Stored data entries
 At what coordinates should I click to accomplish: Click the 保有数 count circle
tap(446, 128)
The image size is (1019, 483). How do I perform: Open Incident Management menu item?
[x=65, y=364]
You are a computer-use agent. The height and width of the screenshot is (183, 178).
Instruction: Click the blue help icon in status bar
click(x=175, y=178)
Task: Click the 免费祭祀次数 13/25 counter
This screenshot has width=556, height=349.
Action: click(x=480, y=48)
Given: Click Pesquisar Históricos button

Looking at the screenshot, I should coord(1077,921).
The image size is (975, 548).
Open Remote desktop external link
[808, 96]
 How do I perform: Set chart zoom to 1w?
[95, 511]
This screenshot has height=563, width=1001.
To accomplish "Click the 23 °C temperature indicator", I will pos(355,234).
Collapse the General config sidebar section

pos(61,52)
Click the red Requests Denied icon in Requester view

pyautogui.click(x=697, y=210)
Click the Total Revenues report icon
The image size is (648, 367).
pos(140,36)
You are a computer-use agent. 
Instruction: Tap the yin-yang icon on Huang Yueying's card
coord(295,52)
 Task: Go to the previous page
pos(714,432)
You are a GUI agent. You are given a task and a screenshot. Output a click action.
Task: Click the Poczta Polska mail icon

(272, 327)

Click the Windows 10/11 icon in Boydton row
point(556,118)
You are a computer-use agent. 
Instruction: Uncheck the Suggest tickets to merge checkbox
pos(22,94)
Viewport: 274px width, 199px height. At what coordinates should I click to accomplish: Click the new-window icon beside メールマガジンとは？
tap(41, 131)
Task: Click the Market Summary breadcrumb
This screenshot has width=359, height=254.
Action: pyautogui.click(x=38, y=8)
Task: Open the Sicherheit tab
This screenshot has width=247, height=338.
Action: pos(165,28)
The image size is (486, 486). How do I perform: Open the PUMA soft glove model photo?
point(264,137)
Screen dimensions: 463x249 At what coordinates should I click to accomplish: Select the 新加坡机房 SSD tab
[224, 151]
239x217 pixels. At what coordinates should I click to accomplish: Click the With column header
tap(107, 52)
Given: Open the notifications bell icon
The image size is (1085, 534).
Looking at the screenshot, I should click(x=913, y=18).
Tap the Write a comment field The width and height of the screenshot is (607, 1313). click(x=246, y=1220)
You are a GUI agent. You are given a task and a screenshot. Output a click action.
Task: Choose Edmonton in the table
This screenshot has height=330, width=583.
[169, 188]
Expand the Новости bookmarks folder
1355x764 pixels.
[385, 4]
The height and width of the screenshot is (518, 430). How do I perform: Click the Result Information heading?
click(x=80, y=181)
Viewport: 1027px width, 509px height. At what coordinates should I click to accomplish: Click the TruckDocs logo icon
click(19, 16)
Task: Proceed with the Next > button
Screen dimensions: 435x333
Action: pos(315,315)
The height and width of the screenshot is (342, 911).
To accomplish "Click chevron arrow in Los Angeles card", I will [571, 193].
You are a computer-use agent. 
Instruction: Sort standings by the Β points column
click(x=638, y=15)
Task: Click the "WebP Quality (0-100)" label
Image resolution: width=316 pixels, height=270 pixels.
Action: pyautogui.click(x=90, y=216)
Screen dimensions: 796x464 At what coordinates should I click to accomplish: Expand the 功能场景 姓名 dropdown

PROBLEM REQUIREMENTS: Exactly as given, repeat every record above.

FINISHED EXERCISE:
 At what coordinates should I click to accomplish: Click the 保有数 count circle
tap(446, 128)
The image size is (1019, 483). How do I perform: Open Incident Management menu item?
[x=65, y=364]
You are a computer-use agent. The height and width of the screenshot is (183, 178).
Instruction: Click the blue help icon in status bar
click(x=175, y=178)
Task: Click the 免费祭祀次数 13/25 counter
This screenshot has width=556, height=349.
Action: click(x=480, y=48)
Given: Click Pesquisar Históricos button

Looking at the screenshot, I should coord(1077,921).
The image size is (975, 548).
Open Remote desktop external link
[808, 96]
 How do I perform: Set chart zoom to 1w?
[95, 511]
This screenshot has height=563, width=1001.
To accomplish "Click the 23 °C temperature indicator", I will pos(355,234).
Collapse the General config sidebar section

pos(61,52)
Click the red Requests Denied icon in Requester view

pyautogui.click(x=697, y=210)
Click the Total Revenues report icon
The image size is (648, 367).
pos(140,36)
You are a computer-use agent. 
Instruction: Tap the yin-yang icon on Huang Yueying's card
coord(295,52)
 Task: Go to the previous page
pos(714,432)
You are a GUI agent. You are given a task and a screenshot. Output a click action.
Task: Click the Poczta Polska mail icon

(272, 327)

Click the Windows 10/11 icon in Boydton row
point(556,118)
You are a computer-use agent. 
Instruction: Uncheck the Suggest tickets to merge checkbox
pos(22,94)
Viewport: 274px width, 199px height. At what coordinates should I click to accomplish: Click the new-window icon beside メールマガジンとは？
tap(41, 131)
Task: Click the Market Summary breadcrumb
This screenshot has width=359, height=254.
Action: pyautogui.click(x=38, y=8)
Task: Open the Sicherheit tab
This screenshot has width=247, height=338.
Action: pos(165,28)
The image size is (486, 486). How do I perform: Open the PUMA soft glove model photo?
point(264,137)
Screen dimensions: 463x249 At what coordinates should I click to accomplish: Select the 新加坡机房 SSD tab
[224, 151]
239x217 pixels. At what coordinates should I click to accomplish: Click the With column header
tap(107, 52)
Given: Open the notifications bell icon
The image size is (1085, 534).
Looking at the screenshot, I should click(x=913, y=18).
Tap the Write a comment field The width and height of the screenshot is (607, 1313). click(x=246, y=1220)
You are a GUI agent. You are given a task and a screenshot. Output a click action.
Task: Choose Edmonton in the table
This screenshot has height=330, width=583.
[169, 188]
Expand the Новости bookmarks folder
1355x764 pixels.
[385, 4]
The height and width of the screenshot is (518, 430). How do I perform: Click the Result Information heading?
click(x=80, y=181)
Viewport: 1027px width, 509px height. At what coordinates should I click to accomplish: Click the TruckDocs logo icon
click(19, 16)
Task: Proceed with the Next > button
Screen dimensions: 435x333
Action: pos(315,315)
The height and width of the screenshot is (342, 911).
To accomplish "Click chevron arrow in Los Angeles card", I will [571, 193].
You are a computer-use agent. 
Instruction: Sort standings by the Β points column
click(x=638, y=15)
Task: Click the "WebP Quality (0-100)" label
Image resolution: width=316 pixels, height=270 pixels.
Action: pyautogui.click(x=90, y=216)
Screen dimensions: 796x464 At what coordinates should I click to accomplish: Expand the 功能场景 姓名 dropdown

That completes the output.